He was a Fox News watcher who didn't think COVID-19 was a real thing. His kids did, warning him not to take an upcoming cruise. He went anyway. Weeks later, he died from the virus:
“He watched Fox, and believed it was under control,’’ Kristen told me.
When her father began to feel sick, he resisted getting tested. “He didn’t think that he could have it,” Kristen said, “because he wasn’t 100 percent confident that it was a thing.”
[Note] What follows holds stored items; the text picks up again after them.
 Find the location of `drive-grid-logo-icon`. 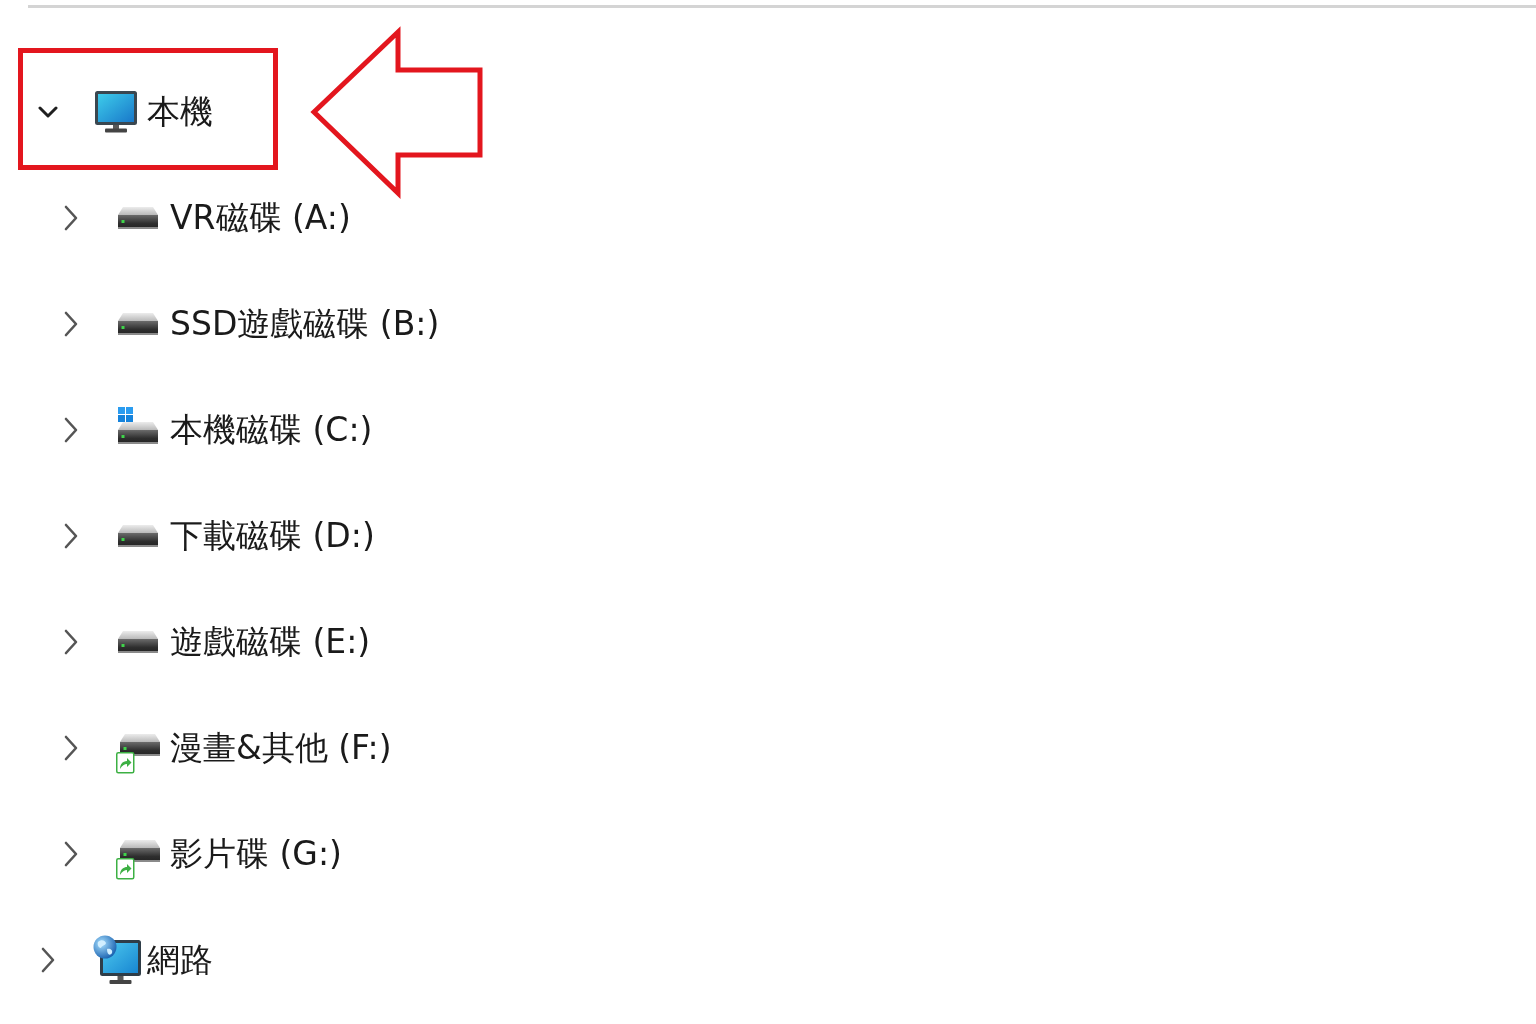

drive-grid-logo-icon is located at coordinates (138, 425).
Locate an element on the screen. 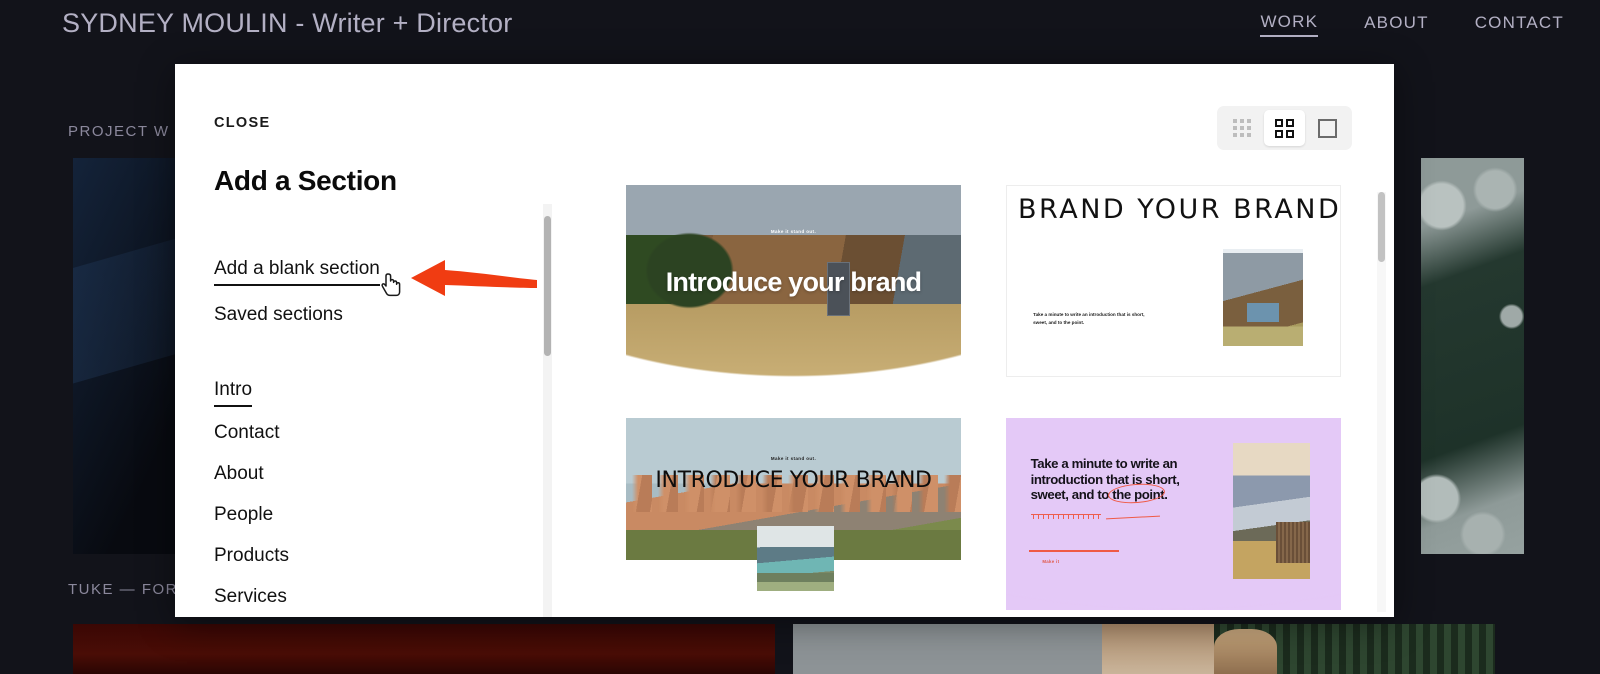  template-kicker: Make it is located at coordinates (1051, 562).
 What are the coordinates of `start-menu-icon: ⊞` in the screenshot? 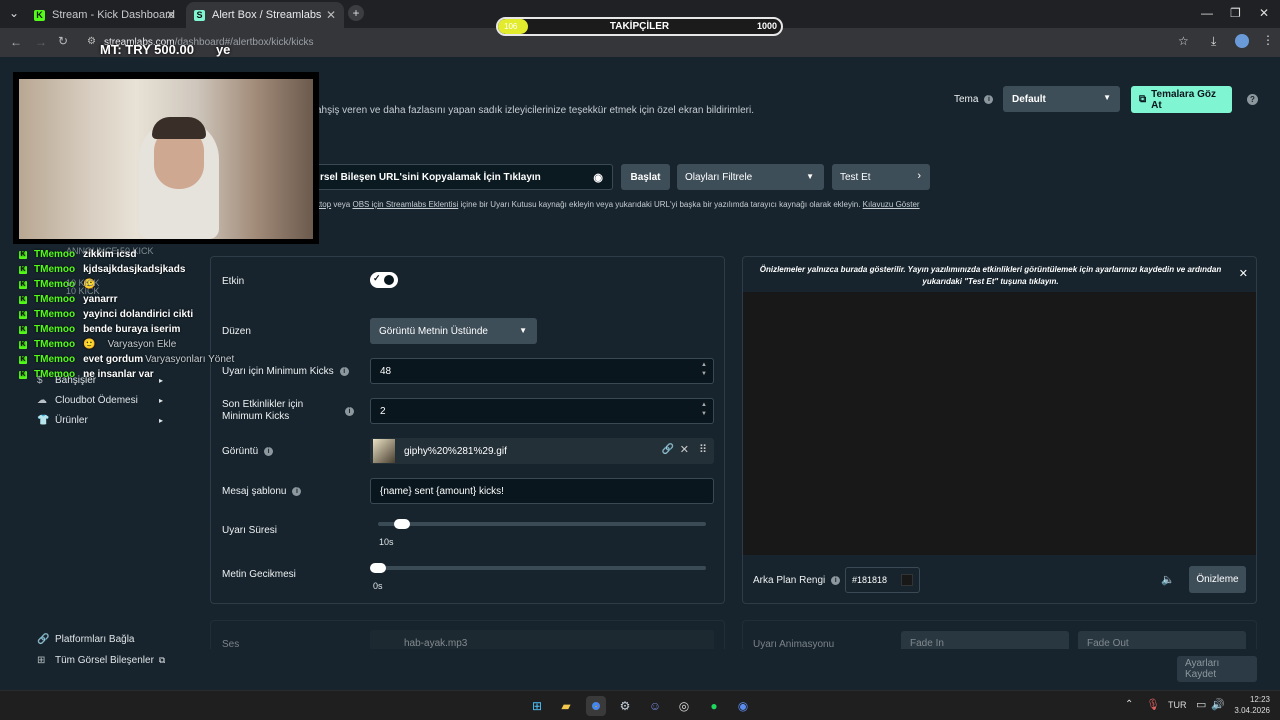 It's located at (537, 706).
Early in March Sean Hannity went on air proclaiming that he didn’t like the way that the American people were getting scared “unnecessarily.’’ He saw it all, he said, “as like, let’s bludgeon Trump with this new hoax.”
Eventually, Fox changed course and took the virus more seriously, but the Joyces were long gone by then. On March 14, they returned to New York from Barcelona, and the next day, before bars and restaurants were forced to close in the city, Joe Joyce went to work at JJ Bubbles for the last time.
On April 9, he died of Covid-19. The following day, Artie Nelson, one of his longtime bartenders at JJ Bubbles, and also in his 70s, died of the virus as well.
But there was a way he might have avoided the trip, his daughter speculated. “If Trump had gone on TV with a mask on and said, ‘Hey this is serious,’ I don’t think he would have gone.”